To test this idea, we introduced the mutated form of the SOD1 gene into astrocytes – cells that provide metabolic and structural support to neurons – and cultured our stem cell-derived motor neurons along with these SOD1-mutant astrocytes. Indeed, while motor neurons grown on ‘normal’ astrocytes were fully viable, we saw widespread death of motor neurons in cocultures with ‘mutant’ astrocytes, along with elevated levels of free radicals. We think that this is due to our mutant astrocytes being causing inflammation, and so our future efforts are focused on understanding the role of the immune system, specifically the function of microglia – the resident immune cells of the brain and spinal cord – in our co-cultures with human motor neurons. We are very excited about these results because they show that our cocultures may be a very useful tool to screen drugs that may counteract the neurotoxicity caused by inflammation and free radicals. We have already begun testing several known antioxidants, and found some of them to be very effective in improving motor neuron survival in the culture dish. Such compounds may ultimately improve the condition of ALS patients.

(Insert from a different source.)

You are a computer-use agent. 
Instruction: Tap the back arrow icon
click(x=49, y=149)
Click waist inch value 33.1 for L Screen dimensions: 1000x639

PD is the second most common neurodegenerative disease and develops when neurons in the brain, and in particular, in a part of the brain known as the substantia nigra die. These neurons are called dopaminergic because they produce dopamine, a molecule that is necessary for coordinated body movement. Many dopaminergic neurons are already lost when patients develop PD symptoms, which include trembling, stiffness, and slow movement. Around one million Americans are currently suffering from PD, and 60,000 new cases are diagnosed each year. While several surgical and pharmacological treatment options exist, they cannot slow or halt disease progression and are instead aimed at treating the symptoms. The exact causes for neuron death in PD are unknown but among others inflammation in the affected brain area may play a role in disease progression.
In a joint effort with the laboratories of Christopher Glass and Michael Rosenfeld at the University of California, San Diego, we showed using animal experiments that a protein called Nurr1 is crucial for the development and survival of dopaminergic neurons. We found that the Nurr1 gene is turned on by inflammatory signals and suppresses genes that encode neurotoxic factors. Microglia are the major initiators of the neurotoxic response to inflammatory stimuli, which is then amplified by astrocytes. Thus our findings reveal an important role for Nurr1 in microglia and astrocytes to protect dopaminergic neurons from exaggerated production of inflammation-induced neurotoxic mediators. We are now using human embryonic stem cell-derived dopaminergic neurons, cultured along with human atrocytes and microglia to test whether we can demonstrate this positive role of Nurr1 in a culture dish as well.